Cash Collateral Motion

The debtors request the use of cash collateral, with the consent of Bank of Nevada, a division of Western Alliance Bank. The company proposes the following adequate protection: replacement liens (including proceeds of avoidance actions), allowed superpriority administrative expense claims, payment of prepetition and postpetition interest at the nondefault rates, payment of fees and expenses including legal counsel, financial advisors and other consultants and financial reporting.

In support of the use of cash collateral, the debtors submitted the declaration of Stephanne Zimmerman, who states that the cash collateral would be used for debtor SPE to pay its share (70%) of operating costs so that Basic Water Co. can continue to maintain and operate the water facilities and “fund the orderly sale of its assets or other court approved reorganization transaction.”

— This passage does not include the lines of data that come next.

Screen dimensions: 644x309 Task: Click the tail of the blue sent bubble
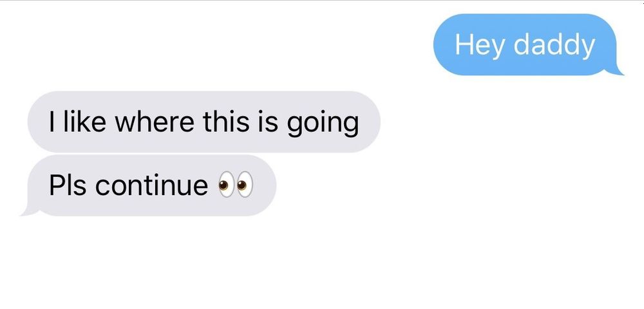point(616,71)
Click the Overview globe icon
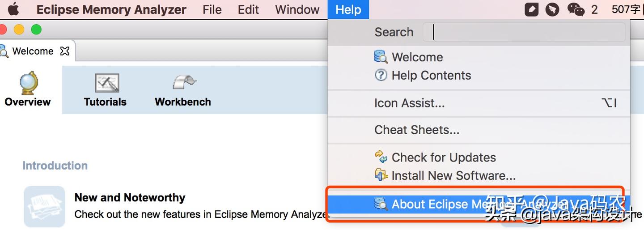Viewport: 644px width, 230px height. (28, 83)
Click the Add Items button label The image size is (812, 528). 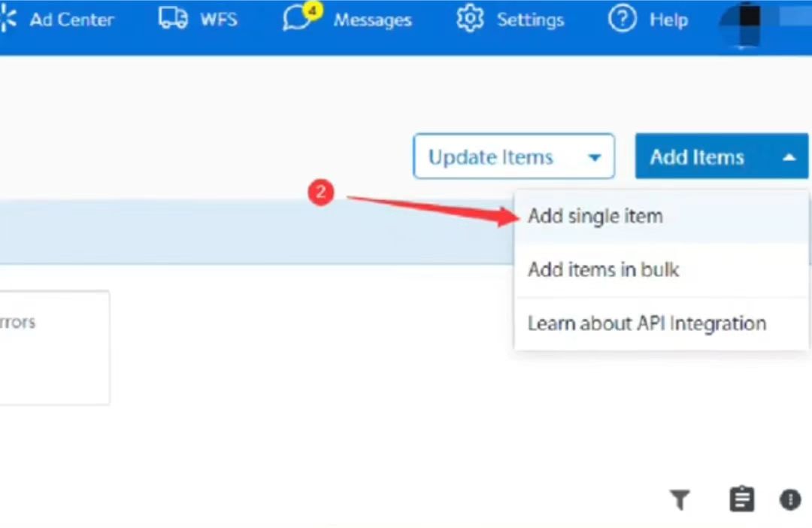(x=697, y=157)
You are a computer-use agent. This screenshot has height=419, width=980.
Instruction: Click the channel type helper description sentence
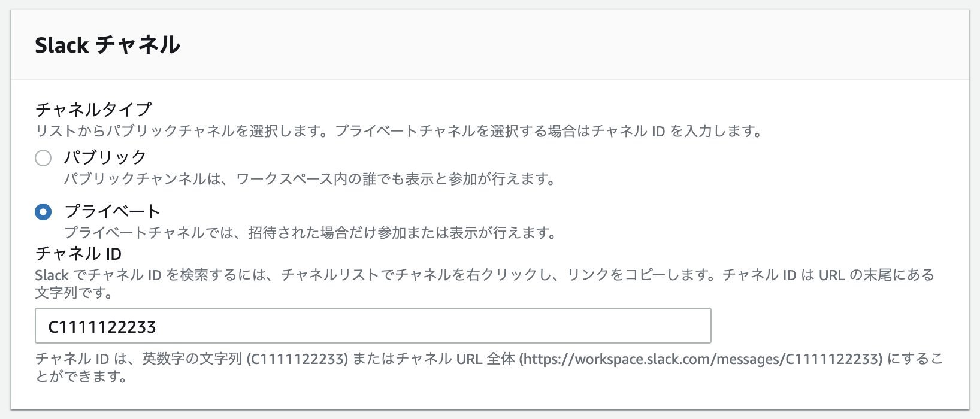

In addition, the debtors propose a waiver of the estates’ right to seek to surcharge its collateral pursuant to Bankruptcy Code section 506(c) (unless consented to by the Bank of Nevada and approved or unopposed by Western Alliance Business Trust) and the “equities of the case” exception under section 552(b).

The carve-out for professional fees is $150,000.

The proposed budget for the use of cash collateral is HERE.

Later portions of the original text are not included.